*WHAT TO DO*.
a: From the Lily Tomlin interview transcript below, return the passage starting with "Dawn: Yeah. It's" and going on through "Tomlin, nice to see you.".
b: Carry the Lily Tomlin interview transcript further from the point where it stops.

*DOCUMENT EXCERPT*.
○ ○ ○ ○

Lily Tomlin
airdate October 8, 2004
Actress and comedienne Lily Tomlin was a pre-med college student before choosing to take her chances in the entertainment business. Her performances have resulted in Emmy, Grammy and Tony Awards and an Oscar nod. Tomlin's role on TV's Laugh-In led to nightclub appearances and successful comedy record albums. The Detroit native made her film debut in Nashville and has numerous TV credits, including The West Wing. Tomlin stars in the ensemble comedy feature, I [Heart] Huckabees.
Lily Tomlin
Tavis: It is a pleasure to welcome Lily Tomlin to this program. There isn't much in show business that she hasn't accomplished. Seminal TV shows like 'Laugh-In,' 'Murphy Brown,' and now 'The West Wing,' films like 'Nine to Five,' 'All of me,' and 'Nashville,' the latter earning her an Oscar nomination. Also, just add in a few Emmy awards and a couple Tonys here and there. Her latest movie role is the new David O. Russell comedy 'I
Vivian: How's the sex?
Bernard: How is the sex?
Dawn: The sex?
Brad: Come on, guys. Come on. That's private.
Dawn: That's gross.
Vivian: A preliminary surveillance indicates it's been infrequent and short, 8 to 9 minutes, typically.
Dawn: Surveillance? You've watched us?
Vivian: No, just listened.
Brad: So your surveillance is wrong.
Dawn: Yeah. It's quantity, not quality.
Vivian: Quiet.
Brad: She meant quality, not quantity.
Dawn: I know. I was only joking.
Bernard: Were you joking when you said quantity and not quality?
Vivian: In regards to sex?
Tavis: Ha ha ha ha ha ha ha. Lily Tomlin, nice to see you.
Lily Tomlin: Nice to see you.
Tavis: I'm glad to have you here.
Lily: By far. Thanks.
Tavis: David O. Russell, the director of this movie, was here earlier this week, and I said to him that I've read a number of actors who said that they wanted to work with him, but really didn't in totality get the script that he had written. Did you get the script?
Lily: Well, you know, maybe I'm too full of myself, but I thought I pretty much got the script. I mean, you know, maybe I may not have been able to tell you what it was entirely, but because I have such regard for David and I kind of--'cause I was in one of his other movies a few years back, 'Flirting With Disaster,' so I knew--I can intuit what he wants to do, where it's going, and I'm excited by that kind of material, anyway. Material that's really about something, and also about something deeper and human, and yet the absurdity of being a human. You know, I love that extremely.

○ ○ ○ ○

*PROVIDED DATA*.
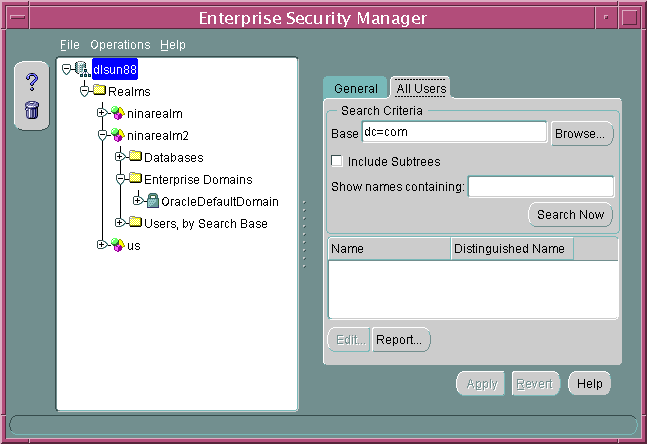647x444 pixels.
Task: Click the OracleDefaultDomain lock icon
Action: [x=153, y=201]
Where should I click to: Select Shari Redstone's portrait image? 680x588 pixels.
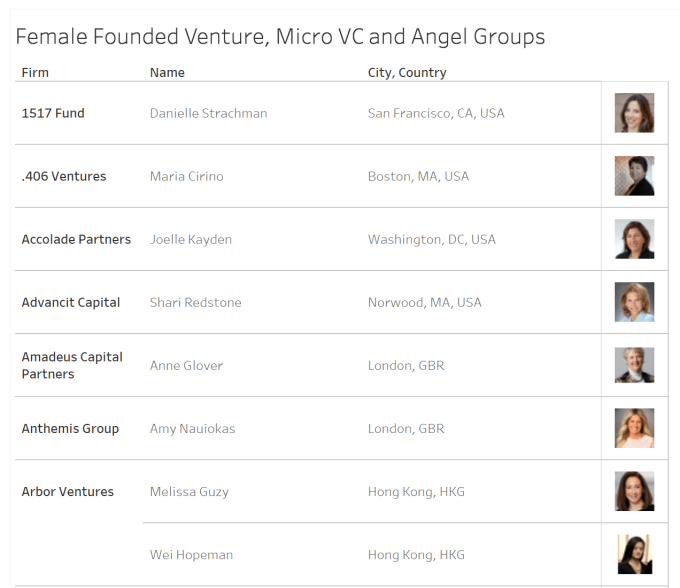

○ ○ ○ ○

*SET OF ANSWERS*.
a:
Dawn: Yeah. It's quantity, not quality.
Vivian: Quiet.
Brad: She meant quality, not quantity.
Dawn: I know. I was only joking.
Bernard: Were you joking when you said quantity and not quality?
Vivian: In regards to sex?
Tavis: Ha ha ha ha ha ha ha. Lily Tomlin, nice to see you.

b:
Tavis: Let me ask you--I don't want to belabor this point 'cause I raised it earlier with Mr. Russell, but to your point now about scripts that are about something--I love that phrase 'about something'--have a deeper meaning. Are you seeing enough of that coming across your desk these days in this business?
Lily: Um--ahem--let me think. Um, probably not my desk, but--
Lily: But, uh, I--
Tavis: Anybody's desk! Yeah.
Lily: Maybe a few people. Sure. There are movies that are made. I mean, just like David and a lot of the new, um, raft of film--there's not a raft--but the handful of filmmakers that are daring and outrageous. I've heard you say on the show that night that the 'O' in his name, David O. Russell stood for-- maybe it stood for outrageous. And, you know, they're outrageous in their own desire to make art and make something that the audience wants. And I heard David say he never underestimates the audience's intelligence, and that's right. That would be how I would feel, too, if I could make a film, but I don't think I could.
Tavis: Um, you set me up so nicely. Why?
Lily: Why not make a film?
Tavis: Why does Lily Tomlin think she couldn't make a film? You've done everything else. I just said, you've done everything in this business.
Lily: Well, kind of. I mean, I have done a lot of stuff, but, you know, to make a film... I mean, maybe I could make a film about something really personal, but I mean, it's a real... There's a lot of people involved. It's like this huge thing rolling down the track behind you, you know, and you can't stop it. It's like a locomotive, and it weighs tons, and you have to get it right that day. You have to get it right that hour. You very seldom get a chance to go at it again. And it's just-- It takes a lot of real vision to make a special movie, and this is a very, very special movie.
Tavis: Here's a crazy question--not the first time, not the last time I'm sure I'll ask one--but you, as I intimated earlier, do so many things and so many things well. After having been around for a few years now, have you figured out what you do best?
Lily: I think I'm best on the stage.
Tavis: You think so?
Lily: Yeah. In my heart, I do. I mean, I think it's because I'm so available on the stage and it's really very personal to be on the stage and to be doing pretty much your own sensibility and your own desire to do something, to communicate with the audience. The audience is right there and you're in the moment. And I think it's... And I saw a documentary a few years back about really elderly people in a nursing home. Show business people, you know? And people who were in their 90s and quite infirm in chairs and so on, and for a documentarian, they got up and they would do, like, their turn, their old vaudeville turn, and I'm telling you, like, 25 years just left them, see, because they're so alive in that moment. They're gonna sing their song or do their patter or whatever it is that they were known for in their heyday. And it's like--it's glorious. You know?
Tavis: There's no business like show business.
Lily: Well, kinda. Kinda.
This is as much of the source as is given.